When that “unadoptable” little boy was just 4 years old, he had to get glasses. McDonnell “celebrated” the occasion by taking him to the mall and telling him he could choose anything he wanted. He pulled her by the hand to the photo store, because what he wanted was a photo of the two of them together. “She’s my mom,” he proudly told the photographer.
The hardest part of foster parenting, McDonnell said, is saying good-bye. “Your job is to help prepare them for a good future, then to let them go,” she said. “It’s hard, but it’s about the child, not about my needs. I signed on to grieve, be sad and shut down for awhile.”

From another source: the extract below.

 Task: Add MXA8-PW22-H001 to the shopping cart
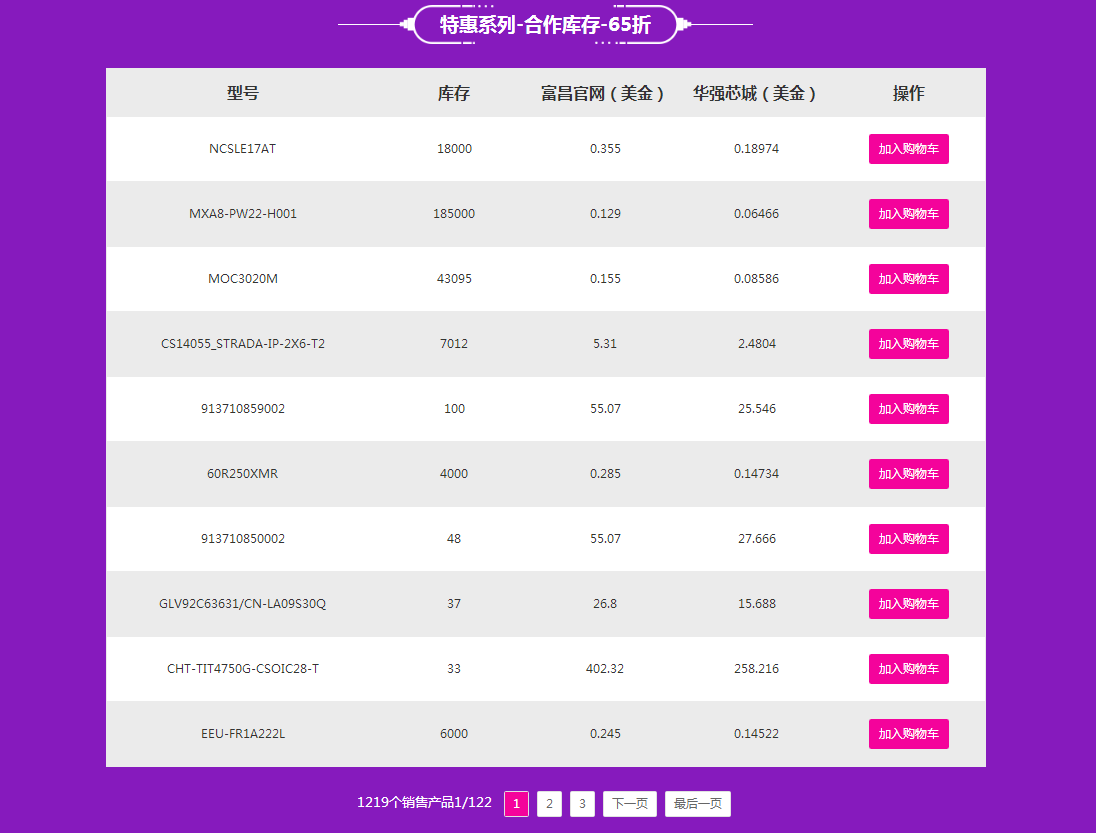coord(908,214)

McDonnell calls foster parenting “an extraordinary calling”, where the rewards far outweigh the sacrifices. “Yes, you have a lot of long, sleepless nights – these children have been through terrible things – but to see a child learn to trust you is a huge thing to celebrate,” she said. “I’ll admit I have grown humanly tired IN this work; but I’ve never grown tired OF the work. If you open your heart and your doors, you will find needs to meet. Helping to give lost kids a productive role in society and a chance at a happy life is enormously rewarding.”
“Full-time” mom for McDonnell, 58, does not translate into “stay-at-home” mom. She has worked as a registered nurse at St. Anthony’s Medical Center for 26 years, first in Orthopedics and, for the past six years, at Hyland Behavioral Health. As a case manager, she advocates for her adult and adolescent patients, working to ensure that their care needs are met, and offering support and information to their families.
“I chose to be an RN because I believe I have a calling to be a caregiver,” McDonnell said. “And St. Anthony’s long tradition of compassionate care giving truly correlates with the rest of my life.”
“The rest of her life” includes helping to run the women’s ministry, teaching Sunday school and working with the youth group at West Springs Church. She is involved in the development of a church-sponsored community youth mentoring program, and was a part of the early development of Angel’s Arms, a non-profit organization that sponsors homes for siblings to keep them from being separated in foster care. St. Anthony’s will sponsor their fundraising event in November.
On Nov. 19, McDonnell will be honored by St. Anthony’s Medical Center’s Charitable Foundation Physician Ambassadors with their Spirit of St. Anthony Award, which recognizes outstanding medical professionals, volunteers and organizations that embody the faith-based mission of St. Anthony’s. McDonnell, nominated by her department manager, will be honored at St. Anthony’s Physician Ambassadors fund-raising dinner. Also honored will be Norbert Siegfried, for his 44 years of service on St. Anthony’s board of directors; and Lewis, Rice & Fingersh, for its legal and financial counsel to St. Anthony’s Charitable Foundation. Awardees will receive framed certificates and awards modeled after the cross sculpture at the corner of Kennerly and Tesson Ferry roads.
The Spirit of St. Anthony Award was established to recognize outstanding individuals and groups that:
- perform philanthropic and/or humanitarian work in the community, the nation or the world, in partnership with St. Anthony’s Medical Center
- affirm the mission of St. Anthony’s by placing the patient first in everything they do
- sustain Christ’s healing ministry by aiding the sick, the poor, and the underserved
- serve the spiritual, emotional and physical needs of mankind in a manner that upholds the dignity of human life and the faith-based beliefs of the Catholic Church.
Members of the community may offer a tribute gift, in the awardees’ honor, online at www.sacf-giving.org or by calling 314-525-7330. Half of the funds raised from the dinner are donated to support St. Anthony’s Hospice program; the other half is distributed to area charities through the Physician Ambassadors’ health outreach grants.